In an emergency, you can't count on internet access. Here's why every feature in Shelter works without a connection.


When the power goes out, your internet goes with it. Mobile networks become congested or fail entirely within hours of a major incident — exactly when you need reliable information the most. Building a preparedness app that requires a server connection would be building it on the wrong foundation.

Every feature in Shelter works on airplane mode. Your kit checklist, your family emergency plan, your encrypted document vault, your scenario training — all of it runs entirely on your device. There is no "sync required" prompt, no degraded mode, no spinner waiting for a server response. The app you see on a Tuesday afternoon at home is the same app you get at 2 a.m. during a power outage.

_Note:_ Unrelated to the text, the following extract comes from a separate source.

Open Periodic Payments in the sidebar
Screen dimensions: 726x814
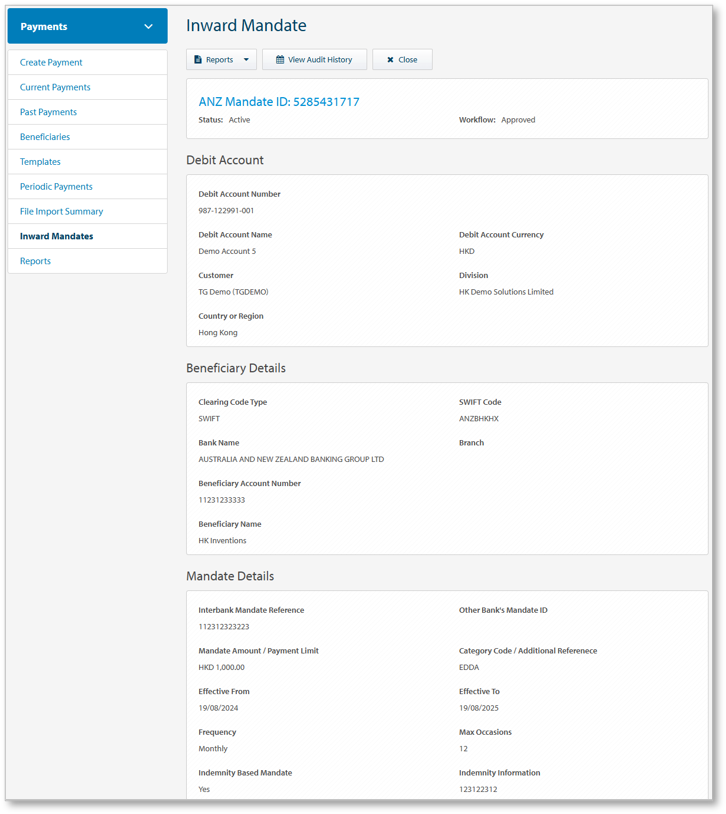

This is a deliberate architectural choice, not a technical compromise. All business logic lives in shelter-core, a Rust library compiled directly into the app. Your data never leaves your device unless you explicitly choose to export it. There is no account to log into, no cloud to reach, and no third-party service whose availability you depend on. The only network the app ever uses is one you choose to make: an optional, future sync feature for households who want it.

The side effect of offline-first is privacy-first. Data that never travels cannot be intercepted, subpoenaed, or leaked in a breach. Your family's meeting points, your children's names, your stored identity documents — they stay on your device, encrypted with a key that only you hold. This is not a compliance checkbox. It is the only architecture that makes sense for the information people store in a preparedness app.